The differences were real, and some of them remain. Neither in Sir Anthony Eden's resignation nor in Macmillan's assumption of office has there been any British acknowledgment of regret for its Suez invasion: it is generally regarded in Britain as a failure, but not a mistake. Selwyn Lloyd, Eden's Foreign Secretary, is still on the job, six months after Suez. The mood of the British press last week, as Nasser threw up new difficulties after Israel's withdrawal from his territory, was to crow at the U.S.: "I told you so." London papers, which used to save their sharpest digs for Dulles, have in recent weeks shifted their fire to Eisenhower (see cartoons). Once the most popular of U.S. leaders in British eyes, Eisenhower has been increasingly depicted as naive, credulous, lacking in decisiveness, and far sicker than he appears.
Some Britons recognize that part of the present difficulty of dealing with Nasser stems from problems created by their bungled attack. At this point, most were happy to leave the problem on Ike's doorstep, and even perhaps ready to grant that Britain currently is in no position to assert its own will in the Middle East. Suffering from the effects at home of the blocked canal and fearing the loss of most of its influence in the area--a defeat underlined last week by the agreement ending the 35-year-old relationship with Jordan and abandonment of its bases and installations there--Britain can only urge that the U.S. do what the British would like to see done, i.e., boycott the reopened Suez canal if Nasser makes any difficulty about tolls or free passage for ships of all nations.
Macmillan has other topics he is anxious to discuss with Ike.
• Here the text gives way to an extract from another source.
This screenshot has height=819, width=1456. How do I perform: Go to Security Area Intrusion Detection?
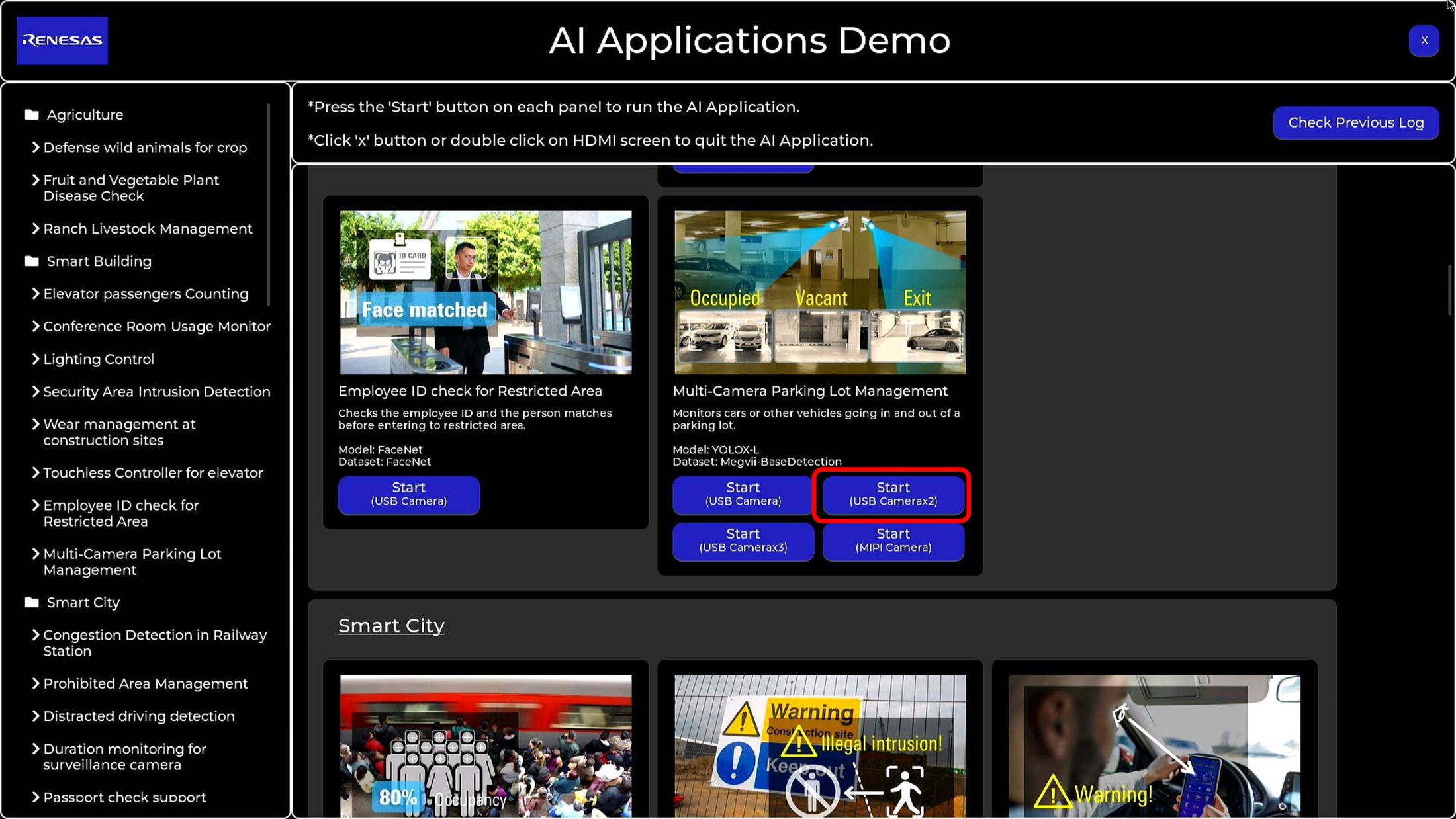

He would like the U.S. to join the Baghdad Pact, at least as a member of the military committee. (The U.S. will probably refuse, on the ground that to do so would alienate other Arab countries which the U.S. is trying to influence through the more amorphous Eisenhower Doctrine.) Macmillan may seek support for some modification of U.N. procedure so that the great powers will not be so much at the mercy of the Afro-Asian bloc in the General Assembly. He is prepared to discuss Britain's intention to reduce her European defense forces, and he will probably bring up relaxation of the trade embargo with Communist China.
But it's not so much the specifics that matter as finding a way for two old friends to talk together and work together again because they want to and because they must.